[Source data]
----
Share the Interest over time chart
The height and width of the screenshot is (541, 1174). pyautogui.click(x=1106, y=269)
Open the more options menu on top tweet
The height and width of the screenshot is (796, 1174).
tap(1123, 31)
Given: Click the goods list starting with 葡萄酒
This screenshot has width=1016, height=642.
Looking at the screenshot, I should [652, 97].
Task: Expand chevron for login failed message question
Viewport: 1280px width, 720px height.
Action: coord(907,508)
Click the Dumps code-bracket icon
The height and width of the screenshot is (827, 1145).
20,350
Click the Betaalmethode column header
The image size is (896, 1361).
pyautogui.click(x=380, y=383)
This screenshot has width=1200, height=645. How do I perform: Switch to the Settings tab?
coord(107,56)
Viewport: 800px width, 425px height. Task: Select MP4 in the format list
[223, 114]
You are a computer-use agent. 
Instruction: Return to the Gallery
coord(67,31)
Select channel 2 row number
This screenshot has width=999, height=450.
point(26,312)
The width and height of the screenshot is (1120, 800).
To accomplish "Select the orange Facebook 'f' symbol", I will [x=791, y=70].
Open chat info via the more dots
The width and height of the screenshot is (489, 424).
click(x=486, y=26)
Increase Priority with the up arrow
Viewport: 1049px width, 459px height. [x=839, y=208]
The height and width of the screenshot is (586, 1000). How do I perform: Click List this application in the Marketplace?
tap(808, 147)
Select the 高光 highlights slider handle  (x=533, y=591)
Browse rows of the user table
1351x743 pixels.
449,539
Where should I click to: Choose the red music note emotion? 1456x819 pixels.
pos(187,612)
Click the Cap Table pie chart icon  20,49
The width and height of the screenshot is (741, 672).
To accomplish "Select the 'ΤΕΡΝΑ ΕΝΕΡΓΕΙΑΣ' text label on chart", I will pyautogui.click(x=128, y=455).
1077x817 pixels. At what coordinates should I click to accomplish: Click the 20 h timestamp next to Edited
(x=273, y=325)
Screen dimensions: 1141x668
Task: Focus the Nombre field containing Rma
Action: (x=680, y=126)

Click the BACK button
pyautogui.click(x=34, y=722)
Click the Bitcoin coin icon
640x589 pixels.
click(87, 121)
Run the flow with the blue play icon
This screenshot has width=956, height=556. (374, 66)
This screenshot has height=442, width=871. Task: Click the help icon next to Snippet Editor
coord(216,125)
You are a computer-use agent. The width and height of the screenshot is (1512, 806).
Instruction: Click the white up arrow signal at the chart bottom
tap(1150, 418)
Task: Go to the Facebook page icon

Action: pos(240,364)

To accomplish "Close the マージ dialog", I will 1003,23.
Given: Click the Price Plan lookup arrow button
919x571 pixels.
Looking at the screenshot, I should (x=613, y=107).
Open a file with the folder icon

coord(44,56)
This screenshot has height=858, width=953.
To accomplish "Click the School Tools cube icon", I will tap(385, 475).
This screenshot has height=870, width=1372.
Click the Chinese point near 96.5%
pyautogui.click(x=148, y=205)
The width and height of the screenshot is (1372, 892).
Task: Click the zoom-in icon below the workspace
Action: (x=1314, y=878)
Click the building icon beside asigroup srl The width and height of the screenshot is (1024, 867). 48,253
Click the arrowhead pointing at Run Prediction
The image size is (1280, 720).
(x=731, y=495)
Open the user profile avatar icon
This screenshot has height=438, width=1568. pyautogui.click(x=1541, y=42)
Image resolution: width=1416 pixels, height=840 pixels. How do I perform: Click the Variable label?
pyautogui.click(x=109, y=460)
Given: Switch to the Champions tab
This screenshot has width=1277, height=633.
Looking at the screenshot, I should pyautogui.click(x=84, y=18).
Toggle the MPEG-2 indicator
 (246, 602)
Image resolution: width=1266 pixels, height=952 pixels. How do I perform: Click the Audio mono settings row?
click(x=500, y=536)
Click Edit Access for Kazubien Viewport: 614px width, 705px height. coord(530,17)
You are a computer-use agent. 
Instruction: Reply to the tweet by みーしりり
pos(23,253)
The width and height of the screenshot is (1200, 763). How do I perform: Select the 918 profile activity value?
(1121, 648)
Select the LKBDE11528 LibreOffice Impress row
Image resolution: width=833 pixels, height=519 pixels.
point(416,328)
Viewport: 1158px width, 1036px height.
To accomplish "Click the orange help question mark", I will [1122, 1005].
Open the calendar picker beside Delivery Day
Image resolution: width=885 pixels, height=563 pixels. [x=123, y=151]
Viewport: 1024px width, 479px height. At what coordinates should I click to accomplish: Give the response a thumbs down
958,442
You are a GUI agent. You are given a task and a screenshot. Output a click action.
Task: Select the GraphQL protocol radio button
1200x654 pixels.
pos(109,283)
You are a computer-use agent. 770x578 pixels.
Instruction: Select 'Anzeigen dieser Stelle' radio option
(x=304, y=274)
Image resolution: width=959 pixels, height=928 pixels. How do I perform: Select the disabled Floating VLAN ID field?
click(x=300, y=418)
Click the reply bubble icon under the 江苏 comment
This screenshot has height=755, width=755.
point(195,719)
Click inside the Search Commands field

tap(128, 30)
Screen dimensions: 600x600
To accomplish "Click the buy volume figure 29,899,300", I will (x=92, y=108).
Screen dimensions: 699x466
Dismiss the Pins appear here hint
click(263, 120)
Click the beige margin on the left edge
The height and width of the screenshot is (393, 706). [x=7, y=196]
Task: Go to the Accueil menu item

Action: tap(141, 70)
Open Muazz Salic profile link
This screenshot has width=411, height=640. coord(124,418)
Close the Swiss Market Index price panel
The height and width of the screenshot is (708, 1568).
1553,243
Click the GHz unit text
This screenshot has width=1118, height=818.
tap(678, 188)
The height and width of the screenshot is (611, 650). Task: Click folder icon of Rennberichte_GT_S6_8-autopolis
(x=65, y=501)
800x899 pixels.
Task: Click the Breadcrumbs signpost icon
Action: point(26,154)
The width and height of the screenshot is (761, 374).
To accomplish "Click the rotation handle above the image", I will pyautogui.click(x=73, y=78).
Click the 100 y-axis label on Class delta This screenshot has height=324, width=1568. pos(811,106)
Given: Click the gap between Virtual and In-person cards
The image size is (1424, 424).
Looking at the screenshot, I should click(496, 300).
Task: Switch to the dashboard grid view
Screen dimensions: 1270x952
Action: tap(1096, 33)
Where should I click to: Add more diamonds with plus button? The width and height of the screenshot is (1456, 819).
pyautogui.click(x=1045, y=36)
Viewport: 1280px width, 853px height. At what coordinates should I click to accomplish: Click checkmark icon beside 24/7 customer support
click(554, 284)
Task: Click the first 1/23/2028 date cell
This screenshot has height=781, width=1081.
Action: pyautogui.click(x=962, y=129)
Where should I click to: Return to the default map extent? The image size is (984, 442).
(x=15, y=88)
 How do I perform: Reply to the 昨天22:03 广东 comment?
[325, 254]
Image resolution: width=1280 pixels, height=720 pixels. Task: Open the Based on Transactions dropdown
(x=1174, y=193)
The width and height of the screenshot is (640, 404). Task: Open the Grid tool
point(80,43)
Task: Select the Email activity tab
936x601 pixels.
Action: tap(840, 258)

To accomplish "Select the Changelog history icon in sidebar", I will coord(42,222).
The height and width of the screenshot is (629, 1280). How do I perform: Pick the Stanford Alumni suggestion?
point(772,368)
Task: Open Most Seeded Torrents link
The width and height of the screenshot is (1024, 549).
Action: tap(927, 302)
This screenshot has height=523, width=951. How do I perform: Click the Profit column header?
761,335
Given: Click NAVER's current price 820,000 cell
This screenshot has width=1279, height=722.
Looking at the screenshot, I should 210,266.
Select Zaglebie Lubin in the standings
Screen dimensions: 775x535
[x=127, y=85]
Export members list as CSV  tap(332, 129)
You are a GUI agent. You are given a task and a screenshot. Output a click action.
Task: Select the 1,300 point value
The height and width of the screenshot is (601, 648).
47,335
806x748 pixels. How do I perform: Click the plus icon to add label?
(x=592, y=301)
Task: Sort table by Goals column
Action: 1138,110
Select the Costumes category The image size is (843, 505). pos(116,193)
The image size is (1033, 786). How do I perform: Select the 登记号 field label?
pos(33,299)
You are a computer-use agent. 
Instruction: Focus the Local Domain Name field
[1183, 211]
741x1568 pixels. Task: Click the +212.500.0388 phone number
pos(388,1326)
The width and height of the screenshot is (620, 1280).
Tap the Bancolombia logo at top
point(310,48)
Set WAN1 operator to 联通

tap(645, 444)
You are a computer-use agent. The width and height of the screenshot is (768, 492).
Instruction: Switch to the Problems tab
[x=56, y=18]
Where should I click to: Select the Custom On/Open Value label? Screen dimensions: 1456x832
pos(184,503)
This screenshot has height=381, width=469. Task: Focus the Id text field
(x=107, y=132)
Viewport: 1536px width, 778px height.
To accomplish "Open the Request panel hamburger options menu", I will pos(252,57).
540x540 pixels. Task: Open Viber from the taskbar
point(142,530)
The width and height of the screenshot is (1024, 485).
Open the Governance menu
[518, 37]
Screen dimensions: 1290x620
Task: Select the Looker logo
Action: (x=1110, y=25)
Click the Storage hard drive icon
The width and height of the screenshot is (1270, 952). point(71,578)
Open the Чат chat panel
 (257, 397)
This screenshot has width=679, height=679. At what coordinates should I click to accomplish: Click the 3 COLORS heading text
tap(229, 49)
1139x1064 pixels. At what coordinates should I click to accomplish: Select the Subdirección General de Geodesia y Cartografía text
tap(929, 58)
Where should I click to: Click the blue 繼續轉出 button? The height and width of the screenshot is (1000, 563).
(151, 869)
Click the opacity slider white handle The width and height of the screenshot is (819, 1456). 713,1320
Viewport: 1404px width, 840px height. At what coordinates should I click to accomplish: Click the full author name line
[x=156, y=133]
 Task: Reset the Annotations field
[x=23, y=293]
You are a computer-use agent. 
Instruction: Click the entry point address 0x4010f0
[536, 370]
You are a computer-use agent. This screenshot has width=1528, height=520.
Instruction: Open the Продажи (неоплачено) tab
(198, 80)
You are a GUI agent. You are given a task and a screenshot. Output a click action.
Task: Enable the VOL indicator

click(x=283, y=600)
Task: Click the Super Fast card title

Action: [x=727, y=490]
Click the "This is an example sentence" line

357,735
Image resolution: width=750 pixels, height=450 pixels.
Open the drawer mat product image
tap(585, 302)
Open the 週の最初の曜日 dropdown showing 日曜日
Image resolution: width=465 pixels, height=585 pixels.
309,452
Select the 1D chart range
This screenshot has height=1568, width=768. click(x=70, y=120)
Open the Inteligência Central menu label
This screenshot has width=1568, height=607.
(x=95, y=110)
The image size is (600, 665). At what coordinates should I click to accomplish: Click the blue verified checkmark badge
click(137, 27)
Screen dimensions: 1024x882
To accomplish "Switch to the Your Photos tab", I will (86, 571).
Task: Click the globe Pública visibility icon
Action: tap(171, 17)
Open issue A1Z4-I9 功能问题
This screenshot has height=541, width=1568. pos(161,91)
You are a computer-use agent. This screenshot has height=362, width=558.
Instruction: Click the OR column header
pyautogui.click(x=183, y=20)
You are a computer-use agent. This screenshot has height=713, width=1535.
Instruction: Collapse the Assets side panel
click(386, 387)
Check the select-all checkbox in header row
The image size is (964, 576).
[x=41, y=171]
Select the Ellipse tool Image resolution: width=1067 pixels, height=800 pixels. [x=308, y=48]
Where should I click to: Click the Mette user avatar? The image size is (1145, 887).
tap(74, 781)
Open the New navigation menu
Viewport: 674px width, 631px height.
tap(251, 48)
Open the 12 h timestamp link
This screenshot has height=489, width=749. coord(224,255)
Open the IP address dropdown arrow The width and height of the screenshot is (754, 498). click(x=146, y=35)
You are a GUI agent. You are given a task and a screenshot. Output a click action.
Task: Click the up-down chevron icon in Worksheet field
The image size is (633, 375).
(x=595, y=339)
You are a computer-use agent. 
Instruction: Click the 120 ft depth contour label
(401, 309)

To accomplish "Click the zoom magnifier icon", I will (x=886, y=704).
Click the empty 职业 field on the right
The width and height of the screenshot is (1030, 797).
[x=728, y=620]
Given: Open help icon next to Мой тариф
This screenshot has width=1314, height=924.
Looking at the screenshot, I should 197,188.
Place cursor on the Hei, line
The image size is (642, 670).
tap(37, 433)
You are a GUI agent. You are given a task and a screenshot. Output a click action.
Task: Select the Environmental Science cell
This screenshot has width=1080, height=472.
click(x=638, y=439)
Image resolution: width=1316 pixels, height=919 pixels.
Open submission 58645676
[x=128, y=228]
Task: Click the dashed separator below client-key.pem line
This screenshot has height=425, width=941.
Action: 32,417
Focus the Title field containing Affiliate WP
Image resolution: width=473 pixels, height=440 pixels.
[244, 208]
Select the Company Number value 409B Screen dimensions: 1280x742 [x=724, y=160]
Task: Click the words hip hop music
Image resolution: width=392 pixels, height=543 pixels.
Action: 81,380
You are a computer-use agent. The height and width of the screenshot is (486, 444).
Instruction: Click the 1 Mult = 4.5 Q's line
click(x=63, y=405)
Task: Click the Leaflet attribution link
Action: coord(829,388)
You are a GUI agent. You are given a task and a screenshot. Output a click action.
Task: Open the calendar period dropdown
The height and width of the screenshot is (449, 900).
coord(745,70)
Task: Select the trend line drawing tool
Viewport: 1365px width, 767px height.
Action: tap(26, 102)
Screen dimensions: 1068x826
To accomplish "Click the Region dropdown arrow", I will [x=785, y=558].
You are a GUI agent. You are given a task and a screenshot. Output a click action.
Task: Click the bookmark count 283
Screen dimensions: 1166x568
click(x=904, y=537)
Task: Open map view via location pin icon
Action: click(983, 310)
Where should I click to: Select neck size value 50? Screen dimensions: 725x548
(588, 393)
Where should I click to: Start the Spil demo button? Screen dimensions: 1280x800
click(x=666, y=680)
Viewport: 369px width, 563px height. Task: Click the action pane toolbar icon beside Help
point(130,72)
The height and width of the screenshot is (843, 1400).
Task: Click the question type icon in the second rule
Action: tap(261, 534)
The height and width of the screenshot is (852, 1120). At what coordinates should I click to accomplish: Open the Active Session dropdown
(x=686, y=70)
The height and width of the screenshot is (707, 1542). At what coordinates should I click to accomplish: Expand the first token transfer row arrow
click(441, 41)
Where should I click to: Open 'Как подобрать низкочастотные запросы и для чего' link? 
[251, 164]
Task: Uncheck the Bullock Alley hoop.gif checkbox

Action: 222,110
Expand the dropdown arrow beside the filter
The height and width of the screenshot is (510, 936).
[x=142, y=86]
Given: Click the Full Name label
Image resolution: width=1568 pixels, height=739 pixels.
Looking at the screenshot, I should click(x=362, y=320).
----
### EXERCISE BRIEF
Exactly and only the lines from the line containing "The height and width of the screenshot is (510, 936)." through the last line of the entries should be copied, both ends included.

### PROBLEM SOLUTION
The height and width of the screenshot is (510, 936).
[x=142, y=86]
Given: Click the Full Name label
Image resolution: width=1568 pixels, height=739 pixels.
Looking at the screenshot, I should click(x=362, y=320).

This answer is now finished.